The problem
On how many lines of the data below does the word "Dungeon" appear? Reply with the number only.
Data supplied below:
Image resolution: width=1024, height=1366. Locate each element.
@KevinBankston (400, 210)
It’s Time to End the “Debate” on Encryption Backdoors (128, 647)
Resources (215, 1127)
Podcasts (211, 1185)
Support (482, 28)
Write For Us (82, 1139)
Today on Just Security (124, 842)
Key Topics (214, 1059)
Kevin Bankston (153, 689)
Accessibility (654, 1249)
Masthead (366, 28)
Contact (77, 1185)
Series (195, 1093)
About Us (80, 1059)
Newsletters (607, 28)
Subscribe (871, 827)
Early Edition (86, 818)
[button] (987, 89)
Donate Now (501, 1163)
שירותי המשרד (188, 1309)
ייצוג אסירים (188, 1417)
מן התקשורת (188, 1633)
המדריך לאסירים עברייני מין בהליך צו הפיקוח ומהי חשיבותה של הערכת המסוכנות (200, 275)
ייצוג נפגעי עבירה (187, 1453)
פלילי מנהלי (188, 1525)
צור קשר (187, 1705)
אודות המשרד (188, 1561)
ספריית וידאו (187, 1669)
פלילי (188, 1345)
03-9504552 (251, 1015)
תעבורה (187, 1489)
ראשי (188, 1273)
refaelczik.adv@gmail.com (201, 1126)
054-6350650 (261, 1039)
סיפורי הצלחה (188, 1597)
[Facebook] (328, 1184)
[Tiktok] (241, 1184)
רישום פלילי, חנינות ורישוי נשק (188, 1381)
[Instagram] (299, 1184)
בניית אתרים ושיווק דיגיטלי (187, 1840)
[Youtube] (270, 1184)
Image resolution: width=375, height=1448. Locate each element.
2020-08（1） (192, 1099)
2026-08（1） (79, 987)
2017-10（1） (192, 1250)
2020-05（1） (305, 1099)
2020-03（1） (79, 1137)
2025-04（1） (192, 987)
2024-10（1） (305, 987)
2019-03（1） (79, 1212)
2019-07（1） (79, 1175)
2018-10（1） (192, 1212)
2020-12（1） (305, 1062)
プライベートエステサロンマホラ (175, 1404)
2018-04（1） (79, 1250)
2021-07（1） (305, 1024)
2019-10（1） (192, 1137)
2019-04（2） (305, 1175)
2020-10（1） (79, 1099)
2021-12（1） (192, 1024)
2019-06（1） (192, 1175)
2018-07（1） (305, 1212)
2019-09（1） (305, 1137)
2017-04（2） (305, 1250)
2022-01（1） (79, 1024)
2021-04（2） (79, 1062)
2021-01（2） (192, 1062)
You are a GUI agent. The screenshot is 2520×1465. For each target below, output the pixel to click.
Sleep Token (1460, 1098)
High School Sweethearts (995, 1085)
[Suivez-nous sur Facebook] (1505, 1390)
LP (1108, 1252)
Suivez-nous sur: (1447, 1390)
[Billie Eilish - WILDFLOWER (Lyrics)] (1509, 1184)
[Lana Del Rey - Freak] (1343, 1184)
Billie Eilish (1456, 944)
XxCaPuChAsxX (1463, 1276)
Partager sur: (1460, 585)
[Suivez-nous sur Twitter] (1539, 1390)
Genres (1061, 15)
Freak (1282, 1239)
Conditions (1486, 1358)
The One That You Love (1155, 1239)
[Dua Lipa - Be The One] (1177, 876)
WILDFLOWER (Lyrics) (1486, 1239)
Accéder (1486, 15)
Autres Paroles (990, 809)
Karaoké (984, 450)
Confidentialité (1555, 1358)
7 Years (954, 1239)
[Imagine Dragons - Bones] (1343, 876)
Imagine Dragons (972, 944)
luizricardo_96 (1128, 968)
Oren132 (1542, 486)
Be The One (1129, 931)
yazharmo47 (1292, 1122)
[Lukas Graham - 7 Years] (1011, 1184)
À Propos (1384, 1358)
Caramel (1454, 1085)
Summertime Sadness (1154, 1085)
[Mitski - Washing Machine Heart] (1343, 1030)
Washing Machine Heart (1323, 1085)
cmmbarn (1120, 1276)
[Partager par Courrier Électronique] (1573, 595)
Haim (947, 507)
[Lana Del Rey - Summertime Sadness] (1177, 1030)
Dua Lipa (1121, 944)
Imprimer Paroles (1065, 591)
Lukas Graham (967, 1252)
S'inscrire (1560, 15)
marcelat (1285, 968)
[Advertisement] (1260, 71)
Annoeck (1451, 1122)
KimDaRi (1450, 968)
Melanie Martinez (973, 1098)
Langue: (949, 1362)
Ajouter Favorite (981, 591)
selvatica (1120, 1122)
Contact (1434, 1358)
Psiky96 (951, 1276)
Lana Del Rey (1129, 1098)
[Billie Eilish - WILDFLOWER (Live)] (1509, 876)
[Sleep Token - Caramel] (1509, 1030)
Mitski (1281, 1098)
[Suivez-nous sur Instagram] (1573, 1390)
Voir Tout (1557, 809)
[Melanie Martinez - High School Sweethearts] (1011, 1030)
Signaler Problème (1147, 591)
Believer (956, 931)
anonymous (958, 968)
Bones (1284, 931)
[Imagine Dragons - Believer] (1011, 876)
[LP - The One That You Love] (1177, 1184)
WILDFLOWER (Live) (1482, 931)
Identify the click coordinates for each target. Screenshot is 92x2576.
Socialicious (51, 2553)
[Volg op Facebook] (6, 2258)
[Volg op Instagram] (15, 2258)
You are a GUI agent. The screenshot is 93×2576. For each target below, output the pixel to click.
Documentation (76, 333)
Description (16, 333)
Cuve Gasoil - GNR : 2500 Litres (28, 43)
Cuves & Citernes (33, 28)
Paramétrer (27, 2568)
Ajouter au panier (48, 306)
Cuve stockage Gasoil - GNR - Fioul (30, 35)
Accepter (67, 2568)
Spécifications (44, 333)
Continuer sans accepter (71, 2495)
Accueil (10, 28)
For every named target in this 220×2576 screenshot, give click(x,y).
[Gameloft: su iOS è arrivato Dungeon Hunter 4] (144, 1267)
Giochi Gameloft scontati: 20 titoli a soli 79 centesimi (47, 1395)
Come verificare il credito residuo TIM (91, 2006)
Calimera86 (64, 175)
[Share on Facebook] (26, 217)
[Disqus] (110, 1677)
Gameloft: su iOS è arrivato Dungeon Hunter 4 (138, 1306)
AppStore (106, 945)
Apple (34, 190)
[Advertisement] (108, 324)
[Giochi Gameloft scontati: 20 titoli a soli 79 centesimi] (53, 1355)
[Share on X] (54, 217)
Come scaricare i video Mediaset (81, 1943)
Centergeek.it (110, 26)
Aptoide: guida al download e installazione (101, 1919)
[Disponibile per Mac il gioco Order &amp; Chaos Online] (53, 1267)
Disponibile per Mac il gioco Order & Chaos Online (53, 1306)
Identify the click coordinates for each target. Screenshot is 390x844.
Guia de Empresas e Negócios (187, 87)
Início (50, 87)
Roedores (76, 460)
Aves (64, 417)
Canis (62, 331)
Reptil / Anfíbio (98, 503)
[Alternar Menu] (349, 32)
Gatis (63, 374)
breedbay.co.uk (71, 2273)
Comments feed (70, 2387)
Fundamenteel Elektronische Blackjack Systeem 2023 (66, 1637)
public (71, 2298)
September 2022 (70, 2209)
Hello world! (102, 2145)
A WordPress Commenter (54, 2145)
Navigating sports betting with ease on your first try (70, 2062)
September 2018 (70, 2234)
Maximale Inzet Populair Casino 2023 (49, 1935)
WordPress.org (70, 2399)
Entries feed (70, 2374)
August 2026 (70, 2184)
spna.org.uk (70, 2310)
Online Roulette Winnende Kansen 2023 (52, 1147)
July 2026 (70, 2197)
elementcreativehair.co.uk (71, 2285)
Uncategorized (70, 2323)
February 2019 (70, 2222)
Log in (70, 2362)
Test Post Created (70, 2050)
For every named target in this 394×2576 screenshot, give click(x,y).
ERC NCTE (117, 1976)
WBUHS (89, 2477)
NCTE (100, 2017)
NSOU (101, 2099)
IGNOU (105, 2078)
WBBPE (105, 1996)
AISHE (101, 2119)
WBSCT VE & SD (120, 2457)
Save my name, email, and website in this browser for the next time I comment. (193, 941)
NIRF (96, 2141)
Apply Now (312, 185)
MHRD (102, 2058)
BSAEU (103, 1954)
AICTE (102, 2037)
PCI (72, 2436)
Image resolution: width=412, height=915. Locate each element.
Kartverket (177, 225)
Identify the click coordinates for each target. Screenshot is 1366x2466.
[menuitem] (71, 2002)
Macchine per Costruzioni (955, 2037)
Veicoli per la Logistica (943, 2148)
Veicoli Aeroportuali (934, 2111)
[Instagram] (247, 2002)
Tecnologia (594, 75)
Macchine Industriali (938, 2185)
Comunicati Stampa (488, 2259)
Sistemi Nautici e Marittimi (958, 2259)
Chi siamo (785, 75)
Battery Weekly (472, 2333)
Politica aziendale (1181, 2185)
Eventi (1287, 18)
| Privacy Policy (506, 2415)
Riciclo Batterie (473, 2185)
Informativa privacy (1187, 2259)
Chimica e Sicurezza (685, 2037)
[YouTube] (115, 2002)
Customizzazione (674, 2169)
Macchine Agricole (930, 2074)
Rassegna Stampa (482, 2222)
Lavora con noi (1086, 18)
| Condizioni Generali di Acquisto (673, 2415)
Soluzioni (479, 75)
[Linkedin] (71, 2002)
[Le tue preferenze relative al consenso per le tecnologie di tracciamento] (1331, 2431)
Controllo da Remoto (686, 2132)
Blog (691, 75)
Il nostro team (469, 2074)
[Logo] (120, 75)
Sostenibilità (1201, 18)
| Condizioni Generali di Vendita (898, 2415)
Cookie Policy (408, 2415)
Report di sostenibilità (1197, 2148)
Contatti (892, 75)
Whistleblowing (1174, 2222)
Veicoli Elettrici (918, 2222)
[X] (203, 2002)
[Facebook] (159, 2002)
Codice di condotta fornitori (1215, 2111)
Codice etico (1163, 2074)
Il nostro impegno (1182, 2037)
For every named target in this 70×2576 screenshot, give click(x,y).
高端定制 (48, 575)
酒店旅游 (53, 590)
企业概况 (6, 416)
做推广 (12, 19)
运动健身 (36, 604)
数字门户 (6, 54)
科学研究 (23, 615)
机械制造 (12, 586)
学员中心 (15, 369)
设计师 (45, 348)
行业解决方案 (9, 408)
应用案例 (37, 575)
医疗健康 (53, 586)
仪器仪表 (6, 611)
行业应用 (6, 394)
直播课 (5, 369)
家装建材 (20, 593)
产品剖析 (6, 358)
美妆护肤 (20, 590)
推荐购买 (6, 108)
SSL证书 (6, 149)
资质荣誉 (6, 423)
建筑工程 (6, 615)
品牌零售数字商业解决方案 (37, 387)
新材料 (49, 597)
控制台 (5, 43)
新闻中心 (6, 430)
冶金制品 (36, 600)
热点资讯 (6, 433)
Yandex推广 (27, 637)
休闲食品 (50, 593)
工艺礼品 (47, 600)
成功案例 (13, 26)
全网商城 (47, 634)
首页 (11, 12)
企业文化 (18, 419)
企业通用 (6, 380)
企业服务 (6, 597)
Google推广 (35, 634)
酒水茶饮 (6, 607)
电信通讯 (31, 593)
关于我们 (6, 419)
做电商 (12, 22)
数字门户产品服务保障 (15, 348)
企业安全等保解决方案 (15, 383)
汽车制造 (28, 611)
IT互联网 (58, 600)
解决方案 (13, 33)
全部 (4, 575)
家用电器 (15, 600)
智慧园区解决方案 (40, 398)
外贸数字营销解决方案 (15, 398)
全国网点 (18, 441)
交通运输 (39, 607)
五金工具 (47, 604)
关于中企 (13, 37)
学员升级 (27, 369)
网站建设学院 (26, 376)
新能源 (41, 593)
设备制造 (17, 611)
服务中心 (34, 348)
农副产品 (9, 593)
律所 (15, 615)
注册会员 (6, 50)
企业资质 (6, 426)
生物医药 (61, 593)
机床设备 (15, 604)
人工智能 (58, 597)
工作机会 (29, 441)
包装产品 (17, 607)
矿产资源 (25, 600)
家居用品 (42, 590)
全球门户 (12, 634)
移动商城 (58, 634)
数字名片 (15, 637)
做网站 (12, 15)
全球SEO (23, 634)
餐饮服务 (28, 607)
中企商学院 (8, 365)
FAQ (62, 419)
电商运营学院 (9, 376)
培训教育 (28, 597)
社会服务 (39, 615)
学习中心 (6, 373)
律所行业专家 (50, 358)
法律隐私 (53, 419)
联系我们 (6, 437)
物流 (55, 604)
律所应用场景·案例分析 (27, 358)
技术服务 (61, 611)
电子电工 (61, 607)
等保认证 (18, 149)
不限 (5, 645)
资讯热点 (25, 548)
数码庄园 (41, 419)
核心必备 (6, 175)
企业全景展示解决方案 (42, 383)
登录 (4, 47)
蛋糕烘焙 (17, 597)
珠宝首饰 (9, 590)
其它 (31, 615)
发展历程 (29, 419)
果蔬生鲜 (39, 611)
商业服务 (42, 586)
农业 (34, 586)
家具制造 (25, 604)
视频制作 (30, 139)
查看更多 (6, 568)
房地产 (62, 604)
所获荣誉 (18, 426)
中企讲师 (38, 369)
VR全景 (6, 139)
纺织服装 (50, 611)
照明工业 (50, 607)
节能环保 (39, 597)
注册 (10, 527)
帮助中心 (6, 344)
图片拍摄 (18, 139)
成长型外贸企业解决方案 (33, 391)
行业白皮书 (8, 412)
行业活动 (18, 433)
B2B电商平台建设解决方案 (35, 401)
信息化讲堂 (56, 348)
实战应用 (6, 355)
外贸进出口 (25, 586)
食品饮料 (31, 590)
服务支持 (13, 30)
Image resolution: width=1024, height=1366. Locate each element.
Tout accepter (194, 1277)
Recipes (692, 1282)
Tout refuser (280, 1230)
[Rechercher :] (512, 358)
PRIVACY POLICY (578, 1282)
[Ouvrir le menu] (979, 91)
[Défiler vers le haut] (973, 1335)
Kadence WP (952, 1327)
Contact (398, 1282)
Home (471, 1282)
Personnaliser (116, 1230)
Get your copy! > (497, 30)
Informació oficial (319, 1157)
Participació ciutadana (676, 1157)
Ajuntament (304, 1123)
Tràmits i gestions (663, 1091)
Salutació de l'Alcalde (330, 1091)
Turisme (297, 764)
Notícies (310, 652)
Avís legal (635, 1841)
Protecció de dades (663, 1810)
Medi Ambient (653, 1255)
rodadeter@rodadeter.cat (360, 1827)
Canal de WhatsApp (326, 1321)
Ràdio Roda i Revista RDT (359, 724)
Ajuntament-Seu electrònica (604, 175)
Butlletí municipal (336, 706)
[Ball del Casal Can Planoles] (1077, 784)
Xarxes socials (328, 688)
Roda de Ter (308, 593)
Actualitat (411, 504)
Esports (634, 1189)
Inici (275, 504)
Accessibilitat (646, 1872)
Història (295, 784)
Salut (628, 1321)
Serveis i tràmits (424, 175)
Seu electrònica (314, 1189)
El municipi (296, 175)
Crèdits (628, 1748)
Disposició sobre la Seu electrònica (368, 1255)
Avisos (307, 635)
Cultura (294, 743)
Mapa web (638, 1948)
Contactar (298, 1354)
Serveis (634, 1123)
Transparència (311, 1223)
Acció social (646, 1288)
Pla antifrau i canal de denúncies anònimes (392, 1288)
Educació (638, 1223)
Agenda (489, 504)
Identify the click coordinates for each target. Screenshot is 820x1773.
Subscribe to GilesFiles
End of Data supplied.
Solution to the exercise
2